Supermarket squeeze: Paying more for less


Nowhere are rising costs hitting Americans harder than at the gas pump and the grocery store, places we spend one-fourth of every dollar we earn, reports CBS News correspondent Cynthia Bowers.

"It really is a very significant drag on our economy at a very difficult time," said Mark Zandi, chief economist at Moody's

Over the past year, prices have sky rocketed. The cost to fuel cars has jumped more than 33 percent -- but it's the six to seven percent rise in food costs that is hurting consumers the most. Americans on average spend twice as much on food as they do on fuel.

Suburban Chicago mom Julie Weinberg now shells out $300 a week to feed her family of four. And she's noticed that although she's spending more, she's getting less.

"The juice boxes I'm buying, the packaging changed, the quantity within the packages changed," said Weinberg.
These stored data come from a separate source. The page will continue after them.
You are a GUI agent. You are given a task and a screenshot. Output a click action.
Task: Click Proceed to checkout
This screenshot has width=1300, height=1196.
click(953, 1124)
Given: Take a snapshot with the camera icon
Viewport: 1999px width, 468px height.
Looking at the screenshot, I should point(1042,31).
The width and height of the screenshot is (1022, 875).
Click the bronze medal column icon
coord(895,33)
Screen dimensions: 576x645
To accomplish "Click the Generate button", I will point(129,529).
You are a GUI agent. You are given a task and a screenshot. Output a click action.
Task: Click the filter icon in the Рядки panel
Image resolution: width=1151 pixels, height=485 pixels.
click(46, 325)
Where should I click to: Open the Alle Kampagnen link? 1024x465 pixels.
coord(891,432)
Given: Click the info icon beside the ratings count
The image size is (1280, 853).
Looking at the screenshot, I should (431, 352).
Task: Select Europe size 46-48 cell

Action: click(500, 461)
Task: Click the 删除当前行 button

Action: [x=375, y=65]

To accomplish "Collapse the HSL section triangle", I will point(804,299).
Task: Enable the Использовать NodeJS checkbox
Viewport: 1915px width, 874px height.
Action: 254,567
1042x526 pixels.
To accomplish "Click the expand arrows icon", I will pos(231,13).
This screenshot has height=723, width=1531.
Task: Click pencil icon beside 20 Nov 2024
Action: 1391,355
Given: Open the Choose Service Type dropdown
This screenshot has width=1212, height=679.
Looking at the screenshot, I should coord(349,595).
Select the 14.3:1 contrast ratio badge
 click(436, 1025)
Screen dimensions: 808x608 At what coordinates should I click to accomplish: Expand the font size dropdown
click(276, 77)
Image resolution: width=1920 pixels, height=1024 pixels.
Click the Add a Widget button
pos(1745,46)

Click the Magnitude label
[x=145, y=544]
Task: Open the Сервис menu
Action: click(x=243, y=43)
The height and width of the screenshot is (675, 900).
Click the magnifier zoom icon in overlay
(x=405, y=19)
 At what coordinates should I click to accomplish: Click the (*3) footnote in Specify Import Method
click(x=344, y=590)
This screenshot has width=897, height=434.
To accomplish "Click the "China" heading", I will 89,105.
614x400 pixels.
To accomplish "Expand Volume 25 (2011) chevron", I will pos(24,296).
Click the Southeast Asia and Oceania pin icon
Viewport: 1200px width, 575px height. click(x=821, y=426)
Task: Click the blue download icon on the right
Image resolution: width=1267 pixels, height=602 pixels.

Appearances can be deceiving. Consider three boxes of cereal. They are different flavors, but all the same brand, the same size, and all the same price. But, look closely and the amount of cereal inside varies from box to box. From 17 ounces to as little as 13.

Remember that half-gallon of ice cream? It's now a three-eights of a gallon -- two cups less.

Making matters more confusing is that there are few standardized sizes of products anymore. Oreo cookies now come in more than 20 different sizes, ranging from 2 ounces to 50. Consumer Reports Magazine calls this way of hiding a price hike masking.

"Companies don't fess up and come out and say, 'Hey everybody, we're giving you less and we're charging you the same,'" said Tod Marks, senior editor at Consumer Reports.

Experts say the only way to decode the true cost is to look at the unit price, but between juggling work and family who has time to read the fine print.